Over the slowly building tension, we meet our next protagonist — the husband — whom we assume is an entomologist from the cutaways of diagrams and books, but whose side occupation must be ventriloquism because his muffled, overdubbed speech seems to emanate alternately from the room in which the couple’s romantic moment takes place and from inside the boot of a car nearby.

It seems he’s leaving First World comforts indefinitely and the wife, perhaps spooked by the attention of Stalker-Bro, sees this as an opportune moment to make an escape. “Take me with you,” begs our female lead, who clearly has nothing better to do with her time than to traipse through the jungle behind her husband looking for bugs.

Next title card: “A TROUBLED MARRIAGE”, which wasn’t obvious at all from the weird, toxic co-dependent vibes.

More aerial shots to establish two vulnerable white people venturing forth into the classical image of deepest, darkest Africa — an important image of the continent to keep alive in the 21st century.

Science-Hubby warns us, apparently from inside the car boot again: “Where we’re headed, it’s isolated, dangerous.” “Full of all the creepy-crawly nature stuff?” she asks. “Well, there’s no phone reception.” That’s pretty creepy, yeah.
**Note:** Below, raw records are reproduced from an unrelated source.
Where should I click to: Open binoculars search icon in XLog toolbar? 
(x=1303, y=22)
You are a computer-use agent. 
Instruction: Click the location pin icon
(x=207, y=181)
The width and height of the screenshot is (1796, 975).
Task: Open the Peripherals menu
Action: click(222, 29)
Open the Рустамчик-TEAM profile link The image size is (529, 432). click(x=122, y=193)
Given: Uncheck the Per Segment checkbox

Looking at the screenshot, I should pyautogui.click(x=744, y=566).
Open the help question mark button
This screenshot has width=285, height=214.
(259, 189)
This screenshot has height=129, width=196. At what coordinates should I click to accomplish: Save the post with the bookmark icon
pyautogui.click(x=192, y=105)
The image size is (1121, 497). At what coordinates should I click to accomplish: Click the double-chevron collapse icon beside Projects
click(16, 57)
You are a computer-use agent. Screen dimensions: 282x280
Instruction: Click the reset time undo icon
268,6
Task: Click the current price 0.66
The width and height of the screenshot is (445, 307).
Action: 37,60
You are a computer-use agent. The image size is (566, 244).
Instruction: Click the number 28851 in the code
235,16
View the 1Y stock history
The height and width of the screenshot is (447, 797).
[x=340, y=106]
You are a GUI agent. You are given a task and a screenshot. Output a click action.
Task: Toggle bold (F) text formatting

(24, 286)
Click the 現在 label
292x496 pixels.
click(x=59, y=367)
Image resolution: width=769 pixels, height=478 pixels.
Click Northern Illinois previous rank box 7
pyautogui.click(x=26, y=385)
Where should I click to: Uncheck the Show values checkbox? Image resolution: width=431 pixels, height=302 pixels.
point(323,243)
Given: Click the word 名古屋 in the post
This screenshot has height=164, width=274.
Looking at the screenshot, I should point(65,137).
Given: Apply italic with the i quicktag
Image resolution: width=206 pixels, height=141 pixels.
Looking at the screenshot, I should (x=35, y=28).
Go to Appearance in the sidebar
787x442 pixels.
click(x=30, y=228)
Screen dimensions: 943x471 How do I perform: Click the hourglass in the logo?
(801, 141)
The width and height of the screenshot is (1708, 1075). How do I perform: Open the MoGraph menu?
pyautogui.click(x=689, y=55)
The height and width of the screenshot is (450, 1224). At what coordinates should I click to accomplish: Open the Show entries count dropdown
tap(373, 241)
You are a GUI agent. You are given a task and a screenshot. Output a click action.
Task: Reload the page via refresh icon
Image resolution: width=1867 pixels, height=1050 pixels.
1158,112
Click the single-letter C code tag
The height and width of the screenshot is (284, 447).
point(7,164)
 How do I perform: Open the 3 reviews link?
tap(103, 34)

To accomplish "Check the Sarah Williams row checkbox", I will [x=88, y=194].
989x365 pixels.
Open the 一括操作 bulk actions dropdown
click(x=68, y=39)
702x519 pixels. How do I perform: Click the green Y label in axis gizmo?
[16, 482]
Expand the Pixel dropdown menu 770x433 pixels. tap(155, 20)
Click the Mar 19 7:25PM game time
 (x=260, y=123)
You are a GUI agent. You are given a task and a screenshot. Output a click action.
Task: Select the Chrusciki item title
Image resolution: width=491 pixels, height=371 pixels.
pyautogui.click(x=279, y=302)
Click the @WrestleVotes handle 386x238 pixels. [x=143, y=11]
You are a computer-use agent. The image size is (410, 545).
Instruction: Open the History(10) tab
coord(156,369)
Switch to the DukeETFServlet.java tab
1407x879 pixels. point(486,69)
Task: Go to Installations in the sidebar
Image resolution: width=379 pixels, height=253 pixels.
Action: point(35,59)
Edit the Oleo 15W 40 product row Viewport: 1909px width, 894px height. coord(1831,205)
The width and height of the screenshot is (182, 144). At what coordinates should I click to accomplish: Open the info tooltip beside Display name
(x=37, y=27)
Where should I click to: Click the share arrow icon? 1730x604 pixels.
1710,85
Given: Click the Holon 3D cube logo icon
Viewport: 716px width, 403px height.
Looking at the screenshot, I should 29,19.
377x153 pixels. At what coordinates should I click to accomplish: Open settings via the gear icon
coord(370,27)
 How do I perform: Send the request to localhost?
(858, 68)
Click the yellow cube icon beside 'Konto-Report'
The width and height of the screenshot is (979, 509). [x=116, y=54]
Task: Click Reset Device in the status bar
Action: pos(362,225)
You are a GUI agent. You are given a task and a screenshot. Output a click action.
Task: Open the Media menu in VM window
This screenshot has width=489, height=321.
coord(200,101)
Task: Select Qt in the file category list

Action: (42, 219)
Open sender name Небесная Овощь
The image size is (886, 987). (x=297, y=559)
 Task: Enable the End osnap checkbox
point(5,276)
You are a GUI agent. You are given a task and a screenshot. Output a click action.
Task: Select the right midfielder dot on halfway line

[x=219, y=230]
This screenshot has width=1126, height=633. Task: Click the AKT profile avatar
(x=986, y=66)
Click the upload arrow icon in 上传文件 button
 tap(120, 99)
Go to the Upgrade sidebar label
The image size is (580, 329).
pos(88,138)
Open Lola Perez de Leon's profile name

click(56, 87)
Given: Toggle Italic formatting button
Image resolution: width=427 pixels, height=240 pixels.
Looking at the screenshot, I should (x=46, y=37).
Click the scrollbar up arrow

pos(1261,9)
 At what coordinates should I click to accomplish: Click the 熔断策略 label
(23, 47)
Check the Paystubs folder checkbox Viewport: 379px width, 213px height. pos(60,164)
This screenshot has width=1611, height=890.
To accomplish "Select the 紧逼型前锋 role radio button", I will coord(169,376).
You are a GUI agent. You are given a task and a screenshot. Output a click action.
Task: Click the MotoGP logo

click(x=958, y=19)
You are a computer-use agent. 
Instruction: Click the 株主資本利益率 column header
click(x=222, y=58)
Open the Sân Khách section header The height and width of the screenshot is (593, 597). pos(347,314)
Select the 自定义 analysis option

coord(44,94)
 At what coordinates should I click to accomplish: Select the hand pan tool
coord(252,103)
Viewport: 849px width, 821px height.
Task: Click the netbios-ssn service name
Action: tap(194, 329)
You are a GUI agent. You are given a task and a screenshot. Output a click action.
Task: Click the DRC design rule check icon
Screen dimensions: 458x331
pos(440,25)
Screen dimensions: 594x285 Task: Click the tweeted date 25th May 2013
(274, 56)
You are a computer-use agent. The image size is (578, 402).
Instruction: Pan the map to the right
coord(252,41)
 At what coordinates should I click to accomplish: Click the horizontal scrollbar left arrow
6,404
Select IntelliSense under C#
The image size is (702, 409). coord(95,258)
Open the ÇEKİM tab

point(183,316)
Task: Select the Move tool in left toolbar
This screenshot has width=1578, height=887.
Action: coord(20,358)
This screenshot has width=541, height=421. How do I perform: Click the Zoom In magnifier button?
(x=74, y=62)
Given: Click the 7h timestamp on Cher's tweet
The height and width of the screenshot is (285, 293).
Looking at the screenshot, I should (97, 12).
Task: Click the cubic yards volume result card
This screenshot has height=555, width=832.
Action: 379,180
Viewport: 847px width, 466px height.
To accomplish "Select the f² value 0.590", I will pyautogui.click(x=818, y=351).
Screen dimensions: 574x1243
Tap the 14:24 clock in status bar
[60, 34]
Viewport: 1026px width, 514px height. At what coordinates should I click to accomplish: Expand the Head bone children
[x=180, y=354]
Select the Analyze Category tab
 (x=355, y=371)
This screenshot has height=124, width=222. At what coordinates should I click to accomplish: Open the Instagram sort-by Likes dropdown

But also, maybe try getting out of the boot?

Backseat-driving their generic bundu-bashing Landy, he man-splains the way to their destination: “See the sign for Suicide Gorge? Follow that sign.” And in case you didn’t quite catch that, the next shot considerately sees them driving past a fake sign that spells out this warning for anyone who might have missed it.

“Careful — the snakes are out this time of year,” we are told, as we are thrust through the landscape in yet another swooping aerial shot. Good use of drones. Very contemporary.

Time for a shift in mood. Darkness and a heavy-handed religious metaphor for the intrinsically corrupt nature of femininity set in. From inside their two-man Campmaster, our Adam and Eve hear the slithering sounds of an unwanted visitor. Pounding heartbeat, close-up on eye. “Black mamba!”

Luckily, Science-Hubby knows exactly what to do: “I’m gonna distract him with your phone,” he says, his trans-species bro-dar allowing him to detect at a glance with perfect accuracy that he has a gender in common with the reptile. This is an ingenious plan.

With the light from the phone brightening the tent, he further displays his dexterity and ability to multitask by taking the opportunity of the life-threatening encounter to pry through his wife’s personal business, flicking through her stalker’s texts while taking command of the situation like a good alpha male.

More bold lettering: “A HUSBAND BETRAYED”. Credit to the writers for putting the adjective after the noun — much more dramatic. The snake pops up as if it’s arrived directly from Loony Tunes, with deep, cartoonish intent in its eyes. Our poor victim/heroine is now trapped in the worst scenario possible — being stuck in a small space with two dudes making “Come at me, bro!” gestures — that’s until Science-Hubby summons the stunning wherewithal to wrap the snake in a sleeping bag and throw it out of the tent.

Final title cards: “COME FACE TO FACE … WITH TERROR”, and bam! The film’s title appears against a background of not-at-all-melodramatic blood-soaked gauze.

Who knows — maybe our heroine vanquishes the not-so-subtly metaphorical snake and wins out, but one thing that seems clear is she has brought this set of circumstances on herself for being a bad, unfaithful woman. Such moral misdeeds as becoming the unwilling object of fetishistic desire for some phone-creep cannot go unpunished.

According to the festival press release, the Anant Singh-produced film, directed by Amanda Evans, has been selected to open the festival based not only on its (very obvious) merit, but also its “strategic correctness”, because the film stands as a shining example of how to get picked up by Sony and be consumed as video on demand for stoned American teenagers to watch while dripping pizza grease on their shirts at 2am.

Someone call director Barry Jenkins and tell him to make room in his limo to the Oscars next year.